CHEM 3300 / Topic 2: Molecular Orbital Theory

What is a bonding molecular orbital? To what degree of probability can I find an electron in this map?

Molecular orbital stabilizing molecules, provided by the constructive interference of waves of same phase. High probability of finding an electron between the nuclei as they interact strongly with both nuclei.

What is an anti-bonding orbital?

Molecular orbital destabilizing molecules, provided by the destructive interference of individual wave functions in opposite phases.

Anti-bonding orbitals are slightly MORE “anti-bonding” (i.e., destabilized relative to parent AOs) than bonding MOs are “bonding” (i.e., stabilized relative to parent AOs). Why?

Repulsion between two positively charged nuclei being brought together with no electrons in between to mitigate.

What does the Pauli exclusion principle state?

Two electrons in an atom cannot have the same four quantum numbers.

What does the Aufbau principle state?

Electrons fill orbitals in order of increasing principal levels and sublevels.

What does Hund’s rule state? What does it ensure?
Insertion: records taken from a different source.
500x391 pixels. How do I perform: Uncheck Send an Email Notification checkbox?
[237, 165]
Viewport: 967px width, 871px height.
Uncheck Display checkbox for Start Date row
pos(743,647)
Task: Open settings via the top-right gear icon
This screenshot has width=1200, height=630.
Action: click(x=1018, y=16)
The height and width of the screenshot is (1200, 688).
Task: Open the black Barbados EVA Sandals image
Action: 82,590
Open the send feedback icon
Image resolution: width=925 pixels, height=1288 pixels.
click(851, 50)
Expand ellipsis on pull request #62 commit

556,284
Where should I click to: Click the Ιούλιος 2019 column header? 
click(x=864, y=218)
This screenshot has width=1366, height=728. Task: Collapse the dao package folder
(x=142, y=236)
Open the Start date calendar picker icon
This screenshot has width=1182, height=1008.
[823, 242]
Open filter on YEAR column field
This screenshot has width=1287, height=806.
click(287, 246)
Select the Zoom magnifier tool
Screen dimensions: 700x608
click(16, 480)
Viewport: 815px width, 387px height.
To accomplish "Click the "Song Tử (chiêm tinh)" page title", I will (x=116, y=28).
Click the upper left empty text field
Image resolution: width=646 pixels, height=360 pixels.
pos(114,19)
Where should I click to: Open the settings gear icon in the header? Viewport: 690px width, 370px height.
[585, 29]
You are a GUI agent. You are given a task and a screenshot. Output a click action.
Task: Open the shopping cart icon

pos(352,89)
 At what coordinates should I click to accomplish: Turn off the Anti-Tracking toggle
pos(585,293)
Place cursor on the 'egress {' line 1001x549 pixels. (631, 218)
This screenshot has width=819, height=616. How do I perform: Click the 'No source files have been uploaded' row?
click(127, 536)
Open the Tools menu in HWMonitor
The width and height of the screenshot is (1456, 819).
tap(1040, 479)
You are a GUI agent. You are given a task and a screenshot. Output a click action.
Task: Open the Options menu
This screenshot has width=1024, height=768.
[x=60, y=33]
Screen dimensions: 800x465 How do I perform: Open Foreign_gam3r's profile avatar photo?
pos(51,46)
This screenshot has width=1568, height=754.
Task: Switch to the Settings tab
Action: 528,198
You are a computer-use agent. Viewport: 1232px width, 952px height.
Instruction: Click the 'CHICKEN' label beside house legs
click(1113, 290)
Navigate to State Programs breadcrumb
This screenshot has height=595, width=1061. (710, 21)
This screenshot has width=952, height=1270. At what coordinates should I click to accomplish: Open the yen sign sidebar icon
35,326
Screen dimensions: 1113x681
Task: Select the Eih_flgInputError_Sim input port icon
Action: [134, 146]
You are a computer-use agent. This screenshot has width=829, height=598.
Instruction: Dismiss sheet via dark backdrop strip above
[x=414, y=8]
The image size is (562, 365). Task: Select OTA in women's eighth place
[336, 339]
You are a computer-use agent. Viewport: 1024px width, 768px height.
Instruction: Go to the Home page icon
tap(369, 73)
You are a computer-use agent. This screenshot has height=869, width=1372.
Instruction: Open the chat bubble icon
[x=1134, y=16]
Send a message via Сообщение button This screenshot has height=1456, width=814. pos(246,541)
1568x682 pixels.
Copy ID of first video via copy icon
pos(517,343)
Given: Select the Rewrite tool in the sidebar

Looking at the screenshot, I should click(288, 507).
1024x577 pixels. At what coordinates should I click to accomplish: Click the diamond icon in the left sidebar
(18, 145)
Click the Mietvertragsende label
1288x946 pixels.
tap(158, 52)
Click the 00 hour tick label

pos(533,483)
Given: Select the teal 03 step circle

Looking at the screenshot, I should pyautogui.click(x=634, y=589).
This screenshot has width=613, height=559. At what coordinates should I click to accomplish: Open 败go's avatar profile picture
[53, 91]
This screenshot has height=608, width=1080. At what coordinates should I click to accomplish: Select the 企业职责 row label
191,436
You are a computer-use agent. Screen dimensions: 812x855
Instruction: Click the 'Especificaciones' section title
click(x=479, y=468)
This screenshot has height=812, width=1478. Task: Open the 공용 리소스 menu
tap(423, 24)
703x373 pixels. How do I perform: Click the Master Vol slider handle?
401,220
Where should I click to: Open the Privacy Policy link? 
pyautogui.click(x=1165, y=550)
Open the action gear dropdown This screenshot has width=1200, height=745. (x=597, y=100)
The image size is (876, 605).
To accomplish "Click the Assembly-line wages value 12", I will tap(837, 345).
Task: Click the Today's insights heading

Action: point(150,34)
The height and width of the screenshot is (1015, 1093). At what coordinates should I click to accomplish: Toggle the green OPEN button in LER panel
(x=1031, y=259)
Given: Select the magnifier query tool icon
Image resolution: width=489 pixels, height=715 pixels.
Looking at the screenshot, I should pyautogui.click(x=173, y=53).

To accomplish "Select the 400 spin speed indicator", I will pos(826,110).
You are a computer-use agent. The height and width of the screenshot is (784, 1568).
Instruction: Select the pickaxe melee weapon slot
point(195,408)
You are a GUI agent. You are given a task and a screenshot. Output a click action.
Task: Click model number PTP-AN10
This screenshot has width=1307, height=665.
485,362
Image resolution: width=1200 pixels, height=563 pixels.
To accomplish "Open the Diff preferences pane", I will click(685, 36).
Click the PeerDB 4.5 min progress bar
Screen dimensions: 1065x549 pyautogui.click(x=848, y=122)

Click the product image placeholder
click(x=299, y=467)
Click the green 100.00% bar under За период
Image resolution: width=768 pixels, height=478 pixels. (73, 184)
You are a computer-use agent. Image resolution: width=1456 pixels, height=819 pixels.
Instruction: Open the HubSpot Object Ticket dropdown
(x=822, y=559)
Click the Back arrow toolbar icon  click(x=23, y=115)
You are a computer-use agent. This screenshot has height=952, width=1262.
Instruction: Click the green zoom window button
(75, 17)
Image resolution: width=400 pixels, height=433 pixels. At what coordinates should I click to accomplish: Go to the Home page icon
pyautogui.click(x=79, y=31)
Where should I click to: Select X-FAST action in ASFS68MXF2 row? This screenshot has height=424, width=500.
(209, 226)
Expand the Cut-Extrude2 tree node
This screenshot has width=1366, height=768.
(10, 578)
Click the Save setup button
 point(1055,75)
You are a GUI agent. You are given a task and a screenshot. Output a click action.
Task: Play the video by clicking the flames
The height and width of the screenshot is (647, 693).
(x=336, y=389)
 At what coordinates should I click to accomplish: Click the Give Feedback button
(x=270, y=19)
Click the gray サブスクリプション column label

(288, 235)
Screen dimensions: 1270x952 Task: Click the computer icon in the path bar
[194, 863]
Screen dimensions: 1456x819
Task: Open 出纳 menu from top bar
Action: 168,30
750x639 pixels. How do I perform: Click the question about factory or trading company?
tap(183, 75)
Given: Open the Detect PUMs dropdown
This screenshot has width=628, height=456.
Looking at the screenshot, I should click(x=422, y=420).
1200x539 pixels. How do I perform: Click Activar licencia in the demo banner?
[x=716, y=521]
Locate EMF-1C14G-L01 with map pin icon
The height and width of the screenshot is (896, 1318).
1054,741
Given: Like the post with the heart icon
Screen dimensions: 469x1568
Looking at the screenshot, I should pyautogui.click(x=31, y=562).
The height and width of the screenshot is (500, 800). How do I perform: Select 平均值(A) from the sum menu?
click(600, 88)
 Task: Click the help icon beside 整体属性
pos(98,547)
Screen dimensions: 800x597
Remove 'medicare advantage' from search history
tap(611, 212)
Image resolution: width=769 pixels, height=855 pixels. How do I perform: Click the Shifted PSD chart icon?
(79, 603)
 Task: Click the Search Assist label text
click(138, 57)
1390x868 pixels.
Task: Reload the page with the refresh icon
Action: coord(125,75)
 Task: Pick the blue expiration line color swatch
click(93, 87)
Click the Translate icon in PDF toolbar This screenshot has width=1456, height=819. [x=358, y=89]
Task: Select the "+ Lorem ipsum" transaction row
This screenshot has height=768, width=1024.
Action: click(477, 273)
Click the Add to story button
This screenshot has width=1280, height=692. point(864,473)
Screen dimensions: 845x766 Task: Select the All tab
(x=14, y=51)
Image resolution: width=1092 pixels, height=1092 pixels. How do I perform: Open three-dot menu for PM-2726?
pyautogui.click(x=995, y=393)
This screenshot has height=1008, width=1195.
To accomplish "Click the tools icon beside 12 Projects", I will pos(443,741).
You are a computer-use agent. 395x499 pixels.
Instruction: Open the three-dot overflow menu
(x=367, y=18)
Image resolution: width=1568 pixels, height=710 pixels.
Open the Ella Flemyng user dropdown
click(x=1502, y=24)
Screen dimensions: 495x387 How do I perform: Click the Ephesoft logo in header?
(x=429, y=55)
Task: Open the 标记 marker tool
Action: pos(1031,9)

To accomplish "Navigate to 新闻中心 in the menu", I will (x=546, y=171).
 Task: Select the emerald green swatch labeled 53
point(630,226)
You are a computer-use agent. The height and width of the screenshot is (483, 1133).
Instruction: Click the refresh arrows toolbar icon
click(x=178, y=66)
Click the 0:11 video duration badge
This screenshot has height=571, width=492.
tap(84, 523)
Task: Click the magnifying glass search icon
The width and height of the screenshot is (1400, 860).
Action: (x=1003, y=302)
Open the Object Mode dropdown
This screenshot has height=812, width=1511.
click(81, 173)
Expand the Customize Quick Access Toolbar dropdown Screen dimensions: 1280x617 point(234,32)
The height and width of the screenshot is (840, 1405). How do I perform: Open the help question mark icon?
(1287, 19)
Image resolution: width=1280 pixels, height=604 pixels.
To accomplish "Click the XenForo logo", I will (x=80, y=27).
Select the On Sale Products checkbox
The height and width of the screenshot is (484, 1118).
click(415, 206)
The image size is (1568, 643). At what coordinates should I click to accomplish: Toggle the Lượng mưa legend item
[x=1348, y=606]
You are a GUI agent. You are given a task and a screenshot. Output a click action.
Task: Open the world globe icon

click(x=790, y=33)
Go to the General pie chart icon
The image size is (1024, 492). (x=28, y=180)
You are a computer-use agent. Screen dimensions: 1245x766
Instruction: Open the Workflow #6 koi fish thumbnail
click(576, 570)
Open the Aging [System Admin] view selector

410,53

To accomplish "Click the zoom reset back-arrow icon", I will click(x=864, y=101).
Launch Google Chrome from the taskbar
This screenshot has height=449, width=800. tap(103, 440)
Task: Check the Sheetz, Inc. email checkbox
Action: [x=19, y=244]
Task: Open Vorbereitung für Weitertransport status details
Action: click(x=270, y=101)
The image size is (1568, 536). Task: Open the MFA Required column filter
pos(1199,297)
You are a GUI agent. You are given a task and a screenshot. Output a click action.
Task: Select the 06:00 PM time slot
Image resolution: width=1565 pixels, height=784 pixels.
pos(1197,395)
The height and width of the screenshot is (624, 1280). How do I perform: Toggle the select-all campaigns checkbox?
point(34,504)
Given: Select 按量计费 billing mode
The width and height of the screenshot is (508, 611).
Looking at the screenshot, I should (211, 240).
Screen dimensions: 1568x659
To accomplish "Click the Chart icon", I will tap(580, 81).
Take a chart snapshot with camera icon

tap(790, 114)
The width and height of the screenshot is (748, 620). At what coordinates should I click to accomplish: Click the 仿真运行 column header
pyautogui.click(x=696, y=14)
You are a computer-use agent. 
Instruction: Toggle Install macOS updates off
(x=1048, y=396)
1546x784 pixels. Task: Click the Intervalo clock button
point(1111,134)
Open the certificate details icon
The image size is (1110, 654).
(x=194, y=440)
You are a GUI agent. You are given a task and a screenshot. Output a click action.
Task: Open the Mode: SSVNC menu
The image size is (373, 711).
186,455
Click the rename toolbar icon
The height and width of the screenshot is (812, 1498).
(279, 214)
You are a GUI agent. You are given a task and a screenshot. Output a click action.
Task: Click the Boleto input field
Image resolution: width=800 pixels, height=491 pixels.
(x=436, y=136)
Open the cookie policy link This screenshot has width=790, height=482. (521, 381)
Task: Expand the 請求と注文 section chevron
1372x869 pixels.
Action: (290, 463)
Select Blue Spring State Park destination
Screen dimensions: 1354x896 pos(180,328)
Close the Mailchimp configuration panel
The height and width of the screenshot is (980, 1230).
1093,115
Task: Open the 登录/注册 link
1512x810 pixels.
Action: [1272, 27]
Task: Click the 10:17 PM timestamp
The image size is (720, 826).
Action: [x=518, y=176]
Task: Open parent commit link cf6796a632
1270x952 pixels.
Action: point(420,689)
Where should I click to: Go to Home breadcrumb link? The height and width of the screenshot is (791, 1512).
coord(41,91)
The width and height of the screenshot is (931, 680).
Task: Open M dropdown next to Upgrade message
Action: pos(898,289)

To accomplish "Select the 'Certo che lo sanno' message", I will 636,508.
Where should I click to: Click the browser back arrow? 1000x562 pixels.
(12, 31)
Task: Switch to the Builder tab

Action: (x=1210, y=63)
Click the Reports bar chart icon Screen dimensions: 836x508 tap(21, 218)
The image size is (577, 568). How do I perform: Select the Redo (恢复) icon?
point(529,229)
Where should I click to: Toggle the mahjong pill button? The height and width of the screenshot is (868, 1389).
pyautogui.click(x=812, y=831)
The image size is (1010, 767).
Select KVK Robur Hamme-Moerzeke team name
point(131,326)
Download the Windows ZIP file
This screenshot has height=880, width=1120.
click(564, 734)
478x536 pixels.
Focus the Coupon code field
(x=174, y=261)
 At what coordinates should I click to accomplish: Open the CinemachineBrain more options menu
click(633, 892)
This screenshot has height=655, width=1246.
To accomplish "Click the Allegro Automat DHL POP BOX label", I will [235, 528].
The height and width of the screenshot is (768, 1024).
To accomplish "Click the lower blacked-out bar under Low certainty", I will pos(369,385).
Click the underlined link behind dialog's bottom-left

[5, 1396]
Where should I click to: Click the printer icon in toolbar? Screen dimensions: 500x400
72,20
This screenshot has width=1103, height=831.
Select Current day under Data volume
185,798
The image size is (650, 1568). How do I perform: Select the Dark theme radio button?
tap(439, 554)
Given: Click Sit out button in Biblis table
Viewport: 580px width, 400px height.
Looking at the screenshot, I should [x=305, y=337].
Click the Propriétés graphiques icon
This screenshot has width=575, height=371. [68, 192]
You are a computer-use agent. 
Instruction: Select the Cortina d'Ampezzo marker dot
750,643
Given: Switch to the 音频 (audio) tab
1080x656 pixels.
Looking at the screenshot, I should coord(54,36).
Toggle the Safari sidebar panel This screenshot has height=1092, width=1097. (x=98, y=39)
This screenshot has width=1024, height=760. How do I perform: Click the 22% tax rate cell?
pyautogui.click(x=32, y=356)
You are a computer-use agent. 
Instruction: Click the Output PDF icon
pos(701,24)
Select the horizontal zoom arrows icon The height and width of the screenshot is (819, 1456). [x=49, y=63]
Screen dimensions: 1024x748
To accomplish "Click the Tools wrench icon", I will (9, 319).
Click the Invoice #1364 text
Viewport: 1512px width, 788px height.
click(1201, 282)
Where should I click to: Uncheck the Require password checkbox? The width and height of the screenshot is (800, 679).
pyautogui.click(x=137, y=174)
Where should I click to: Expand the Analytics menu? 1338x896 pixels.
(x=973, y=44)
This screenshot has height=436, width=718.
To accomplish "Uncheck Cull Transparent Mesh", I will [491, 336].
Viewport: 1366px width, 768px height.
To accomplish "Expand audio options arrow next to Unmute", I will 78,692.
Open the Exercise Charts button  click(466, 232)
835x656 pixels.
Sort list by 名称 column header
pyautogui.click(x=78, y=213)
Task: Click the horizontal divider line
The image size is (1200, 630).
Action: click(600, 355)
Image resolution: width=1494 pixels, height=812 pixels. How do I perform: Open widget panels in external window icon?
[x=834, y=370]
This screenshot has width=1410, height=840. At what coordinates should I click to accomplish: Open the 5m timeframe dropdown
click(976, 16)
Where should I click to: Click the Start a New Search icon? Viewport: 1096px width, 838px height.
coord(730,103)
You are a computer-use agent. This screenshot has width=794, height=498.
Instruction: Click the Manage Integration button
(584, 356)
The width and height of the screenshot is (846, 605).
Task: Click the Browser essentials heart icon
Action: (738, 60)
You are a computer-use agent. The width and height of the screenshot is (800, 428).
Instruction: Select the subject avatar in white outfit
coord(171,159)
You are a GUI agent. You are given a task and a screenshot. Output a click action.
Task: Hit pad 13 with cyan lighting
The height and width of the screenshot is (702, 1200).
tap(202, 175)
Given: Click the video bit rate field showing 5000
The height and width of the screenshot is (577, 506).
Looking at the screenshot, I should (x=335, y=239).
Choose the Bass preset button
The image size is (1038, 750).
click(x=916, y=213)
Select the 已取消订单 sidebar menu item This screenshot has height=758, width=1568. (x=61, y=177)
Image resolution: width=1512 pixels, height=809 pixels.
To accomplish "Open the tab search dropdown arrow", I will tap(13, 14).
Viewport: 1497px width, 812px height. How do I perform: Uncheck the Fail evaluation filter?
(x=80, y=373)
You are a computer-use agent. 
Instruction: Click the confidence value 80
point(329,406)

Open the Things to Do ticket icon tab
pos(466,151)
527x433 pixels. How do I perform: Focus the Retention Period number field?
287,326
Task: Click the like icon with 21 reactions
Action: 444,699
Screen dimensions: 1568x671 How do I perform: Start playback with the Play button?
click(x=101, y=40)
Electrons that spin up will singly fill up orbitals within the same sublevel before pairing up with electrons that spin down. It ensures that the atom will minimize electron-electron repulsion.

What are the five steps to making homonuclear and heteronuclear diatomic molecular orbitals?

1. Input the parent atomic orbitals according to their relative energy levels on both sides of the diagram, and the names of each atomic orbital.

2. Input the child molecular orbitals, according to how they bond via symmetry and energy.

3. Assign 1º parentage, then 2º parentage, and so on, if ever needed.

4. Ensure that the same amount of children are the same amount of parents in total. If missing child, find missing child by going back to step 2.

5. Input the electrons using Hund’s, Pauli, and Aufbau.

What are the 10 steps to making polyatomic molecular orbitals?

1. Assign the correct point group to the molecule.

2. Identify the irreducible representations of the point group.

3. Identify the symmetry species of atomic orbitals of the central atom.

4. Input the atomic orbitals in increasing order of energy.

5. Identify the symmetry species of all group orbitals of the ligand groups.

6. Input the group orbitals of the ligand groups in increasing order of energy. First noting whether they stem from s, p, or d orbitals, and then their number of internuclear nodes.

7. Combine atomic orbitals and ligand-group orbitals of the same symmetry to give molecule orbitals, estimating the relative energies of these molecular orbitals by considering the overlap and relative energies of the parent orbitals.

8. Assign 1º parentage, then 2º parentage, and so on, if ever needed.

9. Ensure that the same amount of children are the same amount of parents in total. If missing child, find missing child by going back to step 8.

10. Input the electrons using Hund’s, Pauli, and Aufbau.

There are three conditions for orbital overlap leading to bonding. What are they?

• Symmetry must match.

• Energies must match.

• Distance must mach.

What happens if any of these conditions are not met?

A non-bonding molecular orbital is formed from the corresponding atomic orbital. These MOs have almost the same energy as their parent AOs, but population of this orbital doesn’t promote stability nor instability.